14 The passing state that contains and represents a multitude in the one, or in the simple substance, is what is called perception. This must be distinguished from apperception or conscious awareness, as will be made plain below. The Cartesians have quite failed to see this and so entirely overlooked perceptions that we are not aware of. It is this that has led them to hold that the only monads are minds, and that animals have no souls and that there are no other sorts of entelechies. This is also why they have made the common mistake of confusing a long period of stupor with death in the strict sense of the word, and what has led them to accept the scholastic prejudice of souls completely separated [from the body (A.S.)] and what has encouraged some to embrace the misguided view that the soul is mortal.
15 The working of the internal principle that accounts for the transition from one perception to another may be called appetition. It is true that appetite [or desire (A.S.)] does not always completely attain what it strives for, but it always achieves something of it and so leads to new perceptions.
16 We ourselves experience multiplicity in the simple substance when we find that the least thought that we are aware of embodies variety in its object. So all those who recognize that the soul is a simple substance will acknowledge this inner multiplicity of the monad, and Monsieur Bayle should find no difficulty in accepting it, as he does in his Dictionary article Rorarius.

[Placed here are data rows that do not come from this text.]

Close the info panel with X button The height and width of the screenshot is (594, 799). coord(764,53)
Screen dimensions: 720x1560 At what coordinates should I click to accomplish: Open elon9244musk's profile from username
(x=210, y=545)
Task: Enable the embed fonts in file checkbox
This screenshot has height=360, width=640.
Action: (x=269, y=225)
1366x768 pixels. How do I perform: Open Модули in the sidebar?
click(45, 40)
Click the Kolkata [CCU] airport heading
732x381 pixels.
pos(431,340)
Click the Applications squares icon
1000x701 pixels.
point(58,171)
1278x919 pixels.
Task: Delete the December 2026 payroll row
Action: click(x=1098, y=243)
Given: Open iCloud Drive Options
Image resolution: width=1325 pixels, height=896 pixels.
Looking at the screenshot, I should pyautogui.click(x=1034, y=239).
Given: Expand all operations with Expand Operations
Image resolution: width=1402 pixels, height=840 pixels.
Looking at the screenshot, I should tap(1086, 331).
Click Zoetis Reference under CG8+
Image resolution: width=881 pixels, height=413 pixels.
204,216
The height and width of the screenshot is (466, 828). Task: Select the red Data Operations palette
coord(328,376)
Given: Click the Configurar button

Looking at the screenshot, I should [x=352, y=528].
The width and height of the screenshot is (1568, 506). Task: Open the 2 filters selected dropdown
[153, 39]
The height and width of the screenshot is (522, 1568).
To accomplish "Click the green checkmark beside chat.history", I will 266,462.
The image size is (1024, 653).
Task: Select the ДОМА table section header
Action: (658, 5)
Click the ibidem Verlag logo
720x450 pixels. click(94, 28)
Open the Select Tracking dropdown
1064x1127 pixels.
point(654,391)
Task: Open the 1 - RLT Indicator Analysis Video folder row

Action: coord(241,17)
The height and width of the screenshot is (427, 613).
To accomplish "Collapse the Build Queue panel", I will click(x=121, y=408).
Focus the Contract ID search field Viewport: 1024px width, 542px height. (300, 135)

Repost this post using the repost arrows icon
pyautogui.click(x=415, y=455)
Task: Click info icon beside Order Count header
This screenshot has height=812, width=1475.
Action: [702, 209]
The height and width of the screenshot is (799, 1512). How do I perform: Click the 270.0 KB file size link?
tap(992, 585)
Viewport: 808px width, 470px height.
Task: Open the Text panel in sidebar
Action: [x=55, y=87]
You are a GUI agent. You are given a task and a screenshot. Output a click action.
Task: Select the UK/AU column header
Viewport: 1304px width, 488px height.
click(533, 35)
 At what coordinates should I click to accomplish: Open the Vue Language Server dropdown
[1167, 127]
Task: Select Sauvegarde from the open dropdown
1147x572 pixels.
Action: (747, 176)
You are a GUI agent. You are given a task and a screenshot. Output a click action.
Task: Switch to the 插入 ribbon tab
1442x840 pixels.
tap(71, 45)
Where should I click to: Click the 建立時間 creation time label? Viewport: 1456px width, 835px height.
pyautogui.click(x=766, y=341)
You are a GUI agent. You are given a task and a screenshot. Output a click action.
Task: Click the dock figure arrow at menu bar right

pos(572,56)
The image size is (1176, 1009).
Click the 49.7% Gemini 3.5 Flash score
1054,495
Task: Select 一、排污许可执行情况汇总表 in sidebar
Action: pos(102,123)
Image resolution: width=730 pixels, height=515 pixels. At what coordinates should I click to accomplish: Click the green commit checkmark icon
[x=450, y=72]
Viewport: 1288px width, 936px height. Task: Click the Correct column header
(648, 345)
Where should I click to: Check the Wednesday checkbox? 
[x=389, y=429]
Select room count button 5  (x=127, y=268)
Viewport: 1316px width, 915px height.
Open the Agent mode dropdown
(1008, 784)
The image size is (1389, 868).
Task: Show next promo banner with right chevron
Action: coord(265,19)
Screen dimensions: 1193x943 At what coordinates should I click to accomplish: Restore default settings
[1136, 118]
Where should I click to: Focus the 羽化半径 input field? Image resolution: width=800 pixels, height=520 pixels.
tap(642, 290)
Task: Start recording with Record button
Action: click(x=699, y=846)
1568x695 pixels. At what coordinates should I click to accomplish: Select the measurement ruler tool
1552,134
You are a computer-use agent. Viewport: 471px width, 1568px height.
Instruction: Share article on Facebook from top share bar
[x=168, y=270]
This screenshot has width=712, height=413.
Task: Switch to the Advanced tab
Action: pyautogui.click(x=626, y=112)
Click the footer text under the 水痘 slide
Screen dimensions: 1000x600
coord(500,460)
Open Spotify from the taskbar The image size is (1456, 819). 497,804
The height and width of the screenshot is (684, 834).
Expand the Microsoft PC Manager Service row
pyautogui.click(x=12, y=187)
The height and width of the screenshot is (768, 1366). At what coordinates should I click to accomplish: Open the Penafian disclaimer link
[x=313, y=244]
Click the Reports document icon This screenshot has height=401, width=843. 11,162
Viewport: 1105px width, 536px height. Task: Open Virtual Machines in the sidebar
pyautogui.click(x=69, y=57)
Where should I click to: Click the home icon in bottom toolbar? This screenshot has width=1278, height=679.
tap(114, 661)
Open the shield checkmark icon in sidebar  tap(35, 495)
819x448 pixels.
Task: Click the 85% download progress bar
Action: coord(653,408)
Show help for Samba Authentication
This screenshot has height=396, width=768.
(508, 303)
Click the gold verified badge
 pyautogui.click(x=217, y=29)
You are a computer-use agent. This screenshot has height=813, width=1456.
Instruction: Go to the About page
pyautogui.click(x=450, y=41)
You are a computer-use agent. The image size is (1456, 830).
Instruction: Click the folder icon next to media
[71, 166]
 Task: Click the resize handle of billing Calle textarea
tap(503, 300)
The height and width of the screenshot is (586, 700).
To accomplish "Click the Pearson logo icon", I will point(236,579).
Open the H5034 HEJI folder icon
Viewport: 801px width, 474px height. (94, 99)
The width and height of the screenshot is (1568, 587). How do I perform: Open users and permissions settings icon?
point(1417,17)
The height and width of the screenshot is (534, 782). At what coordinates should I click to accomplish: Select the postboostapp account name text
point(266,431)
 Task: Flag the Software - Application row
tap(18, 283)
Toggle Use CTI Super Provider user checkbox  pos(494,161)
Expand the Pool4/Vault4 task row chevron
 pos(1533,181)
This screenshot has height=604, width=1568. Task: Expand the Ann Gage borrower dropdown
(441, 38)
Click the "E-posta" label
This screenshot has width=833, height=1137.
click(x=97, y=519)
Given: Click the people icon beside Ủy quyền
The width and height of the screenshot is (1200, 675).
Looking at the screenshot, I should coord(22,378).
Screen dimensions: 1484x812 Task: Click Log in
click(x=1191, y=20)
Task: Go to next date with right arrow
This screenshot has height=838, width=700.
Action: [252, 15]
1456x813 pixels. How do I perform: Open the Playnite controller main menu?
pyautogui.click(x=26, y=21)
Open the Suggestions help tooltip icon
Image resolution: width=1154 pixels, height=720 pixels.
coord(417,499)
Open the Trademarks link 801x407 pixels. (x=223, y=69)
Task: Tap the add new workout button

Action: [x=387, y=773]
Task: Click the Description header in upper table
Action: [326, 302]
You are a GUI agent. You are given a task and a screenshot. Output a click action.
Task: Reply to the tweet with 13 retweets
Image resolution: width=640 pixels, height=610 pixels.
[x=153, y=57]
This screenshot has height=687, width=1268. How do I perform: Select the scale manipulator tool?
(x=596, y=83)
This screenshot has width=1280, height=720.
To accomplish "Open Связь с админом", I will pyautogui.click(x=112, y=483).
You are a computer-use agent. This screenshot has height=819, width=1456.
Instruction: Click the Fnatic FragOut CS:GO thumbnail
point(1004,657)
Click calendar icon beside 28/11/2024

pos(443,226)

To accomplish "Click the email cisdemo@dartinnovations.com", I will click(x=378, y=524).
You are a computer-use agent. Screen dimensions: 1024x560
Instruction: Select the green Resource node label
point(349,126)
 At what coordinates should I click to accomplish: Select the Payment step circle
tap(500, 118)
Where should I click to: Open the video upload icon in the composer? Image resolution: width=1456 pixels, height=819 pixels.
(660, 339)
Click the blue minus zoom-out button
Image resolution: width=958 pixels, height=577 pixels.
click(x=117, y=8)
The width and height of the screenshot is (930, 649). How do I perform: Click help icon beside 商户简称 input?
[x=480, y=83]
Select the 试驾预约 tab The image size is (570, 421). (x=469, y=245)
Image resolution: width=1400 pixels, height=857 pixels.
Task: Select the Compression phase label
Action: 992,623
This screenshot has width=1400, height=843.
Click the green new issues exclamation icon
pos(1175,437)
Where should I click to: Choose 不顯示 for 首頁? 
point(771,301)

17 Further, we must admit that perception and everything that depends on perception is inexplicable on mechanical principles, that is, in terms of shapes and movements. If we imagine a machine whose structure allowed it to think, to feel and to perceive, we can conceive of it as being enlarged while conserving its proportions and so permitting us to enter it as into a mill. Supposing that to be the case, on visiting its interior we should only come across parts exerting pressure on one another and never find anything that might explain perception. So we must look for that in simple substances and not in aggregates or machines. And that is all we shall find in simple substances, namely perceptions and their changes. The inner actions of simple substances can consist in nothing else.
18 One could give the name entelechy to all simple substances or created monads, for they have within themselves a certain perfection ( echousi to enteles ). They enjoy a self-sufficiency ( autarkia ) that renders them the source of their internal actions and makes them, so to speak, incorporeal automata. ( Theodicy , section 87)
19 If we were to call souls everything that has perception and appetition in the general way I have just explained, then all simple substances or created monads could be called souls. But since sensation is something more than simple perception, I think that the general terms monad or entelechy are more appropriate to simple substances that only have that, and that we should call souls only those monads whose perceptions are more distinct and accompanied by memory.
20 We sometimes experience in ourselves states in which we remember nothing and have no distinct perceptions as when we fall into a faint or when we are overcome by a deep dreamless sleep. In such states our souls scarcely differ from those of bare monads. But since such states are of short duration and we emerge from them, souls are something more than they are.
21 It by no means follows that in those states simple substances are altogether without perceptions. For the reasons given above that could not be. They cannot perish, nor can they exist without possessing some qualities, and those are their perceptions. But when there is a great number of minute perceptions in which nothing is distinguished, then we are dazed as when we turn round constantly in the same direction a number of times and we suffer a vertigo which can make us faint and permits us to distinguish nothing. Death may produce such a state in animals for a time.